[Raw records]
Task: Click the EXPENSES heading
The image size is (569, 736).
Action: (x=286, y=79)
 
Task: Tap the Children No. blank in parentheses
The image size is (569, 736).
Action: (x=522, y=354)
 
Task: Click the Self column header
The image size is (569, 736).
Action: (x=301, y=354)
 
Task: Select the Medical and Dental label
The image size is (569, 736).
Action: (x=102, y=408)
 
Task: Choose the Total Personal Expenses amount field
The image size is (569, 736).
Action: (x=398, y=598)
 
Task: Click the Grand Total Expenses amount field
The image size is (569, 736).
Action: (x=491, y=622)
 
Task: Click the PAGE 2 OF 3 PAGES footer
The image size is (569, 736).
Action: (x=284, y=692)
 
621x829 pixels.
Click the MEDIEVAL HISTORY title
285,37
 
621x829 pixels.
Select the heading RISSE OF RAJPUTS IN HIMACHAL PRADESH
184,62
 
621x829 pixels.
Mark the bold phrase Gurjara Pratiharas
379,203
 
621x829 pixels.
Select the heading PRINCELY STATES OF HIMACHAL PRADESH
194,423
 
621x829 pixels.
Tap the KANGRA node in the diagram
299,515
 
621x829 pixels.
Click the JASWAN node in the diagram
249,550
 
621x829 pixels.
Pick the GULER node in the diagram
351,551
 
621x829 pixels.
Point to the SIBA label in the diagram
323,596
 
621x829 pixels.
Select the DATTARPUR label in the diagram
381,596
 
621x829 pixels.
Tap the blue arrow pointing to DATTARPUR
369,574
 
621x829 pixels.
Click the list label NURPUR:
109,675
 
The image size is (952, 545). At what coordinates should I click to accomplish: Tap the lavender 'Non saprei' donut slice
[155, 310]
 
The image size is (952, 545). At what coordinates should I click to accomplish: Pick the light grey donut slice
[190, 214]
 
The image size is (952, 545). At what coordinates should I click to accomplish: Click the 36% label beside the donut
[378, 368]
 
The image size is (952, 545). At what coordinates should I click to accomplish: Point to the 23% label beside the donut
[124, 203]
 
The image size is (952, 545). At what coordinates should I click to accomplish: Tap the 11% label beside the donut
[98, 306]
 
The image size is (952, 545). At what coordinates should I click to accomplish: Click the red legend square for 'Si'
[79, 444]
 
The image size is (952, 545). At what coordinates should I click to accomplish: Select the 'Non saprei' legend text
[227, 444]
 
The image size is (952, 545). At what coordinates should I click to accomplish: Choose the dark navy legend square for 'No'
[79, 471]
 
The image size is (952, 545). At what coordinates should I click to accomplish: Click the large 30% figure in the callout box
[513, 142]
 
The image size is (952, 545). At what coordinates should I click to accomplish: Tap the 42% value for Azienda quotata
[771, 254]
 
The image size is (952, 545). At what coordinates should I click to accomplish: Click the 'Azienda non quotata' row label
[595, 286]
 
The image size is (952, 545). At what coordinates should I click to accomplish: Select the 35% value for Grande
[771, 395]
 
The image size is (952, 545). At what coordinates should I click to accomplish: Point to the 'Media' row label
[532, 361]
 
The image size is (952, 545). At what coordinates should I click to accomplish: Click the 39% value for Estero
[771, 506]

* **GIVEN TASK**
Write out again the lines from the one with "value for Grande" through the last line, requests included, moving each answer by adding 84 to both of its coordinates.

* **EXERCISE OUTPUT**
The image size is (952, 545). At what coordinates should I click to accomplish: Select the 35% value for Grande
[855, 479]
 
The image size is (952, 545). At what coordinates should I click to accomplish: Point to the 'Media' row label
[616, 445]
 
The image size is (952, 545). At what coordinates should I click to accomplish: Click the 39% value for Estero
[855, 590]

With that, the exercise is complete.